Quels ont été les défis, les limites et l'héritage de cette action ?

Face à l'horreur : les défis éthiques et logistiques

La Première Guerre mondiale a confronté la Croix-Rouge à des défis sans précédent. Les 1 500 hôpitaux auxiliaires français ont traité 38 millions de journées de soins, avec des taux d'occupation dépassant 180 % des capacités prévues dès 1914. Les Autochirs, unités mobiles, ont soigné des dizaines de milliers de blessés sur le front en déployant du matériel radiographique dans des conditions extrêmes.

Les difficultés logistiques se multipliaient. Le réseau ferroviaire, saturé par les troupes, ralentissait l'acheminement de matériel. Les infirmières transportaient des blessés dans des wagons sanitaires à vitesse réduite, malgré les bombardements. Les convois sanitaires évacuaient des centaines de blessés quotidiennement, souvent sous le feu ennemi.
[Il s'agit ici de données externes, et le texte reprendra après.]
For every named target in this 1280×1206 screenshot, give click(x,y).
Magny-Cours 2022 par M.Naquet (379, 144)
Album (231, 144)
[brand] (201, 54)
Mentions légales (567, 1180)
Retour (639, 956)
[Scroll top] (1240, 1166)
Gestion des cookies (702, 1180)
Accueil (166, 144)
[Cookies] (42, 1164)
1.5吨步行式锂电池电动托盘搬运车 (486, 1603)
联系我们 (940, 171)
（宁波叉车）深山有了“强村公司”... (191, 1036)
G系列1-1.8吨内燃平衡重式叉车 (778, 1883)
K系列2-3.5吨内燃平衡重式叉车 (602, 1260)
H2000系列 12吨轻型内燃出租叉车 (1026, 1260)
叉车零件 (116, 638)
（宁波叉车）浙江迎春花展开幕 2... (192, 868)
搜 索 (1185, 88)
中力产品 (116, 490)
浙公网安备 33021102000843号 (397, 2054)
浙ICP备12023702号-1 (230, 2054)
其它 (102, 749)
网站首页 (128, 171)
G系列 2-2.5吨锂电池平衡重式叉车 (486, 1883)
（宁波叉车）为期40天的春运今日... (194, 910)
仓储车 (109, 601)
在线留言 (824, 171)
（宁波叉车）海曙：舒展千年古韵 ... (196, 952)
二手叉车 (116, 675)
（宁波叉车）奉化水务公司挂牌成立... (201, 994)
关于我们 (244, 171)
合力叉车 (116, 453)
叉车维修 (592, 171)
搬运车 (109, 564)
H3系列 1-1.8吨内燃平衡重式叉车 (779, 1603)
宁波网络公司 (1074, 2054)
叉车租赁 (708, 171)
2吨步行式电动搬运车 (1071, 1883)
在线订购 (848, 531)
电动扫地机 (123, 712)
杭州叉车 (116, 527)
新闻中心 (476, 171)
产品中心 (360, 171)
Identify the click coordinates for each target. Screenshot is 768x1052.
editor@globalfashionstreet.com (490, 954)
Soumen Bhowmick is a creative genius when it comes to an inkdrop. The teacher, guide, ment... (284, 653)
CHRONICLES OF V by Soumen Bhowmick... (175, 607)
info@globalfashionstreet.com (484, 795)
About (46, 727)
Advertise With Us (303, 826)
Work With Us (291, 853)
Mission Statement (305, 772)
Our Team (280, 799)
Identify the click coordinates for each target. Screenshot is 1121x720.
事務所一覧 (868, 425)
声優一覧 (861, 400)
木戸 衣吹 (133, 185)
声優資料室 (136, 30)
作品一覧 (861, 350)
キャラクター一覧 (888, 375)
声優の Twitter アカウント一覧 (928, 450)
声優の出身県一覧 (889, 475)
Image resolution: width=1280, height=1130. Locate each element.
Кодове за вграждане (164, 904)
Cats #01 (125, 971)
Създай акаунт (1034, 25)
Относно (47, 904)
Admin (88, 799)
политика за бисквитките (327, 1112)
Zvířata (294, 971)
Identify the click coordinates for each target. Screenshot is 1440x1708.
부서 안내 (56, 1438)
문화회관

"En 1918, le CICR s'est prononcé publiquement contre l'emploi d'armes causant des souffrances extrêmes, appelant les belligérants à renoncer à l'utilisation du gaz moutarde."
  • La saturation des infrastructures médicales face à l'ampleur des pertes
  • Les difficultés logistiques pour acheminer l'aide sur des fronts mouvants
  • Le maintien du principe de neutralité face aux exactions et à la propagande
  • La protection du personnel humanitaire dans les zones de combat

Le dilemme éthique de la neutralité a culminé avec l'utilisation du gaz moutarde en 1917. Malgré les pressions, le CICR a rappelé dans son Bulletin que « la neutralité n'est pas un choix, mais une exigence pour sauver des vies ».

Au-delà du conflit : un héritage pour la mémoire et le droit

Après l'armistice, la Croix-Rouge a identifié 1,3 million de soldats français décédés, répertoriant 600 000 tombes. Son expertise a guidé la construction de l'ossuaire de Douaumont abritant des dizaines de milliers de combattants de Verdun, devenu lieu de recueillement pour les familles.

Le conflit a marqué un tournant juridique. Les 5 millions de fiches de prisonniers du CICR ont inspiré les Conventions de La Haye de 1929. La Ligue des Sociétés de la Croix-Rouge, fondée en 1919, a structuré l'aide internationale, organisant par exemple l'envoi de céréales en Russie en 1921 avec des protocoles de neutralité.

Ce conflit a affirmé les principes du droit international humanitaire. Le principe de non-discrimination, testé dans les tranchées, est devenu un pilier des Conventions de Genève, tandis que la neutralité opérationnelle de la Croix-Rouge inspirait les missions contemporaines, de l'Ukraine au Yémen. La Croix-Rouge française et le CICR mobilisèrent 68 000 infirmières et 1 500 hôpitaux auxiliaires durant la Grande Guerre. Leur action humanitaire, marquée par l'engagement des "anges blancs" et la défense de la neutralité, a jeté les bases du droit international humanitaire et façonné la mémoire des conflits.